Problem statement: Each line that contains the word "will" is to be copied from the records below.

Source information:
::::::

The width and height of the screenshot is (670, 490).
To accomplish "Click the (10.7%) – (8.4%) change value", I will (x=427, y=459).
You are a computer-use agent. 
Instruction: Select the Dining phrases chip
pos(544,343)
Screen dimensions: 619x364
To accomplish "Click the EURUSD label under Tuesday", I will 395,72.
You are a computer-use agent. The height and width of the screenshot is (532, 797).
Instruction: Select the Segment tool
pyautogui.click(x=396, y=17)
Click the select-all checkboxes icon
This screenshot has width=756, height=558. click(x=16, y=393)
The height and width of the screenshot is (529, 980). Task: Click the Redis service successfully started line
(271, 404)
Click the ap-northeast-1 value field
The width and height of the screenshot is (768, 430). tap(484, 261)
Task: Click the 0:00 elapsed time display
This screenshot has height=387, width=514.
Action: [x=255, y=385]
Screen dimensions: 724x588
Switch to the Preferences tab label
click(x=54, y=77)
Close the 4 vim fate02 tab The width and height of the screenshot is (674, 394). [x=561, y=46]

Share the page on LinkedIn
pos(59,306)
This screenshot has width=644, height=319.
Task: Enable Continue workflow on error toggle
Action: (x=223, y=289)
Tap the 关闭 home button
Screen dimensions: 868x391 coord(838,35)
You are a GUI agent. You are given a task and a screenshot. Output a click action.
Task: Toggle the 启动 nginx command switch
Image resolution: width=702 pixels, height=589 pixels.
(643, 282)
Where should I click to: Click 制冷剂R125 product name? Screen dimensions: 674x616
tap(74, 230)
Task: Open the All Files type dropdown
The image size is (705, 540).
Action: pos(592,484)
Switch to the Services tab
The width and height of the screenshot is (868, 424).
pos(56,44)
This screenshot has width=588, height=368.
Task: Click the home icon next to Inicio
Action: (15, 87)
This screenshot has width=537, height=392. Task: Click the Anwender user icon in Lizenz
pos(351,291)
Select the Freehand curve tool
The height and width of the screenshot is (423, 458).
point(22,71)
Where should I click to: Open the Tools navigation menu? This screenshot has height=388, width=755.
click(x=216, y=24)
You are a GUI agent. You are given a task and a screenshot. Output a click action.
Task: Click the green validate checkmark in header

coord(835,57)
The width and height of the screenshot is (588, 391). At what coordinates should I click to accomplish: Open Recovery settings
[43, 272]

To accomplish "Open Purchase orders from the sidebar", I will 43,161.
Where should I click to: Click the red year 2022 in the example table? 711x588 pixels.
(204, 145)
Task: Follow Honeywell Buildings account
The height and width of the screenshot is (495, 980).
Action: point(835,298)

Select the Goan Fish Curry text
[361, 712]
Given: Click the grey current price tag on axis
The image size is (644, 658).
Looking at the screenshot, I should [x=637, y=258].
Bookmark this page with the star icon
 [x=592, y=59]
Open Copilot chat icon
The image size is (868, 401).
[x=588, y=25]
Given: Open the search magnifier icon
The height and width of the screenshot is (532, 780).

::::::

Output for this task:
To accomplish "Click the (10.7%) – (8.4%) change value", I will (x=427, y=459).
To accomplish "Click the EURUSD label under Tuesday", I will 395,72.
To accomplish "Open Purchase orders from the sidebar", I will 43,161.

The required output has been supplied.